# Why 2 dictionaries on my K3 ?



## PurpleDog (Jun 23, 2009)

For some reason, I have both the "New Oxford American Dictionary" and the "Oxford Dictionary of English" on my K3. Do I really need a dictionary ? Do I need both ? Can I delete one and be OK ? If so, how do you get rifd of them ?


----------



## Morf (Nov 18, 2010)

The Oxford Dictionary of English is UK English, as it is spoken on my side of the pond 
The American Dictionary is US English, as spoken over on the other side of the pond 

You can chose which dictionary to use based on your location, so that words like colour are spelt correctly. [or if you prefer, so that words like color are spelled correctly]!

I've never tried deleting them, I just switched to the proper one (UK of course ) and left it at that.

In answer to "do I need a dictionary", it is what drives the lookup feature - if you see a word in a book you don't understand, point to it with the cursor using the 4-way keypad and a definition will appear.
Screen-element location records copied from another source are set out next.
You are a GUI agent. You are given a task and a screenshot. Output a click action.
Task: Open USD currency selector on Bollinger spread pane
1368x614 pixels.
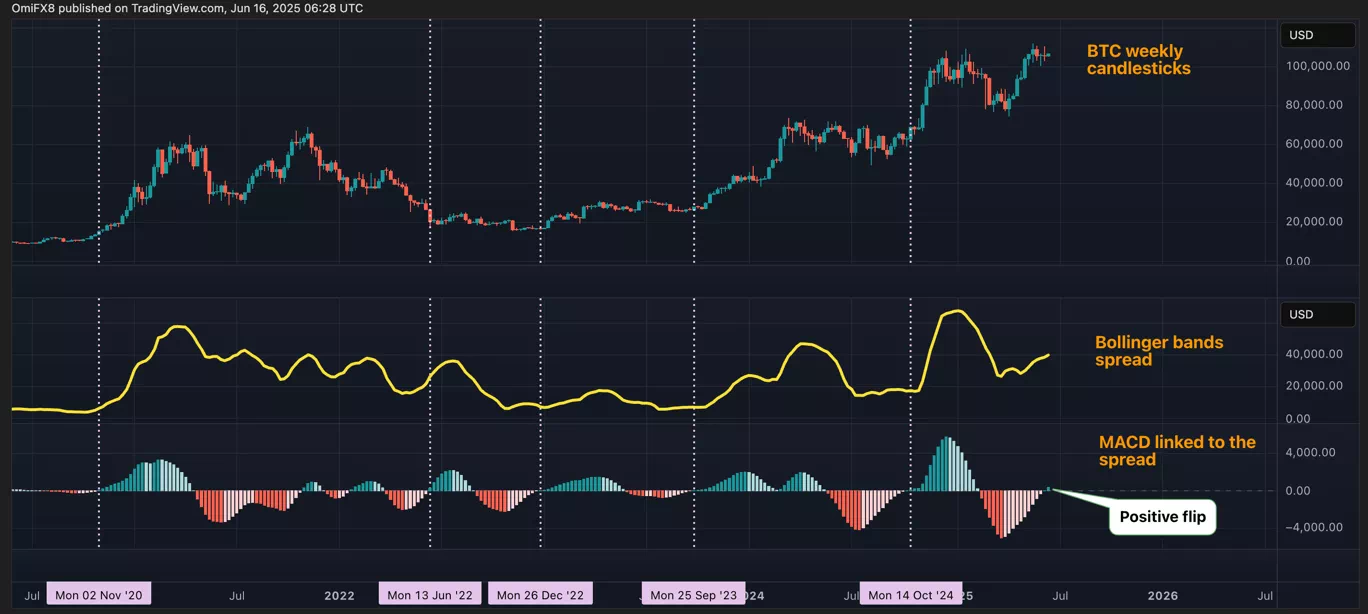[x=1301, y=315]
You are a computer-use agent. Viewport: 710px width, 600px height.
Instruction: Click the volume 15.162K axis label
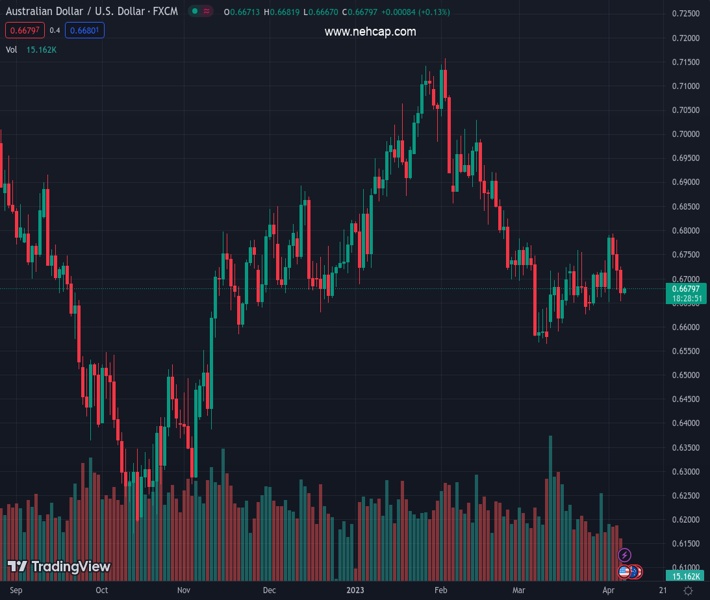click(685, 577)
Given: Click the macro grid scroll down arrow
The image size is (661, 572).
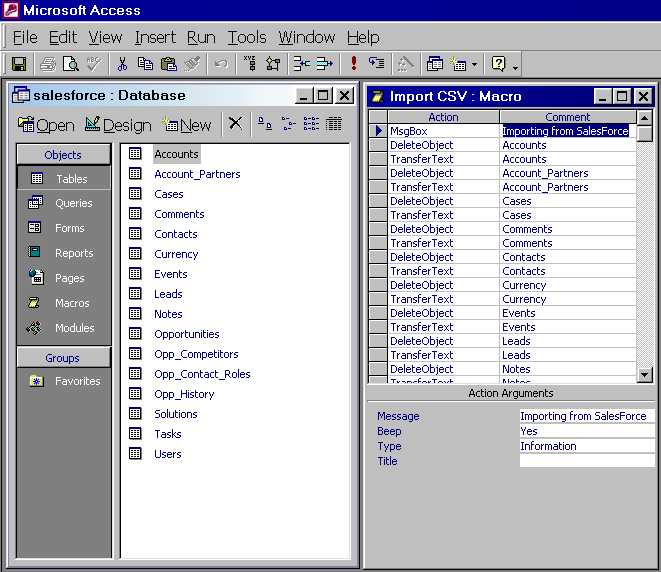Looking at the screenshot, I should click(x=645, y=375).
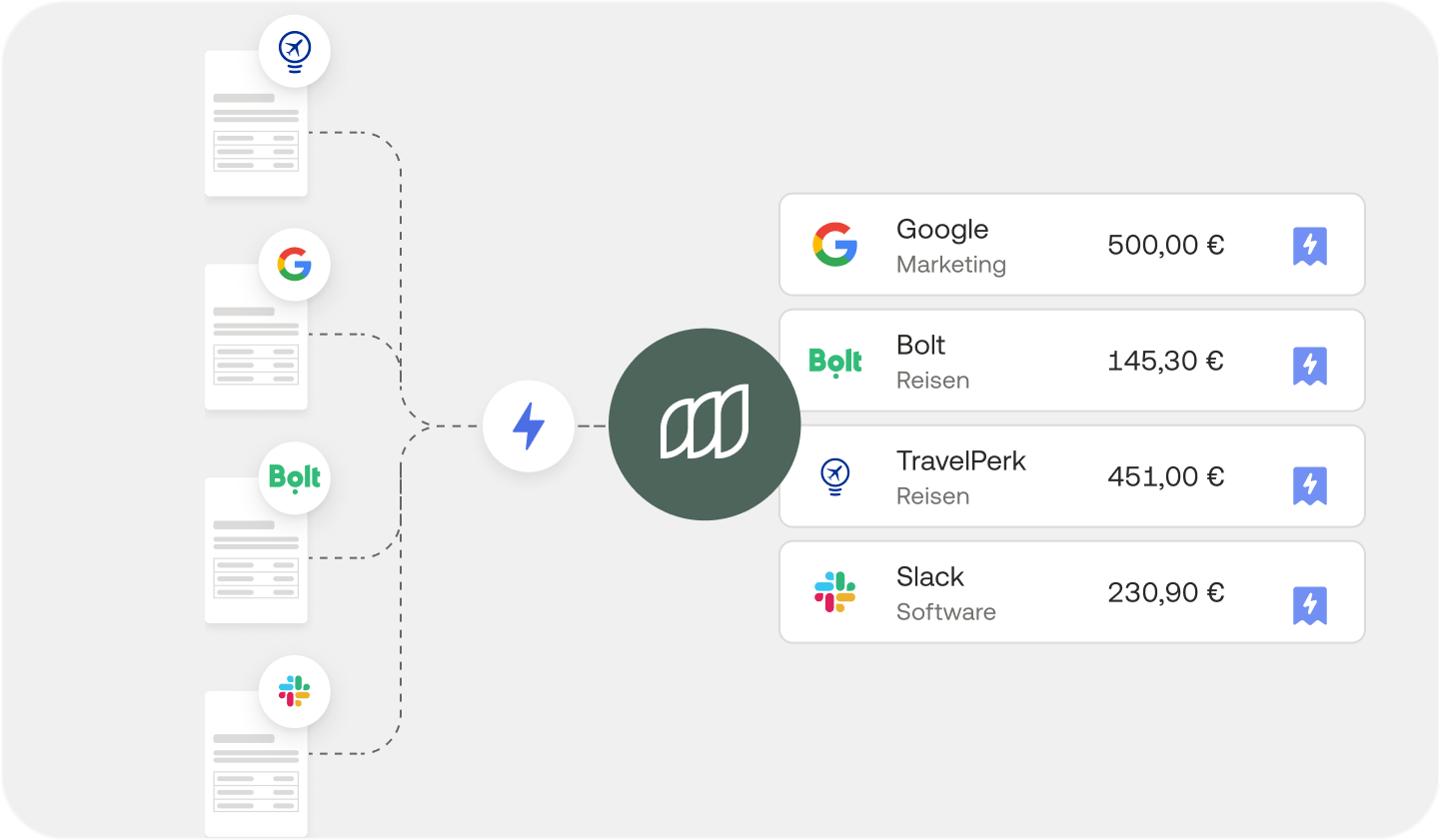Click the 145,30 € amount
Screen dimensions: 1439x840
(1165, 361)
I find I use this more than I thought I would, it's so easy that I look up words just to be sure I understand them rather than ignoring them as I would with a DTB (dead tree book).


----------



## D/W (Dec 29, 2010)

In addition to differences in the words included in the two dictionaries, the New Oxford American Dictionary has a different respelling (pronunciation) scheme than the UK version (Oxford Dictionary of English).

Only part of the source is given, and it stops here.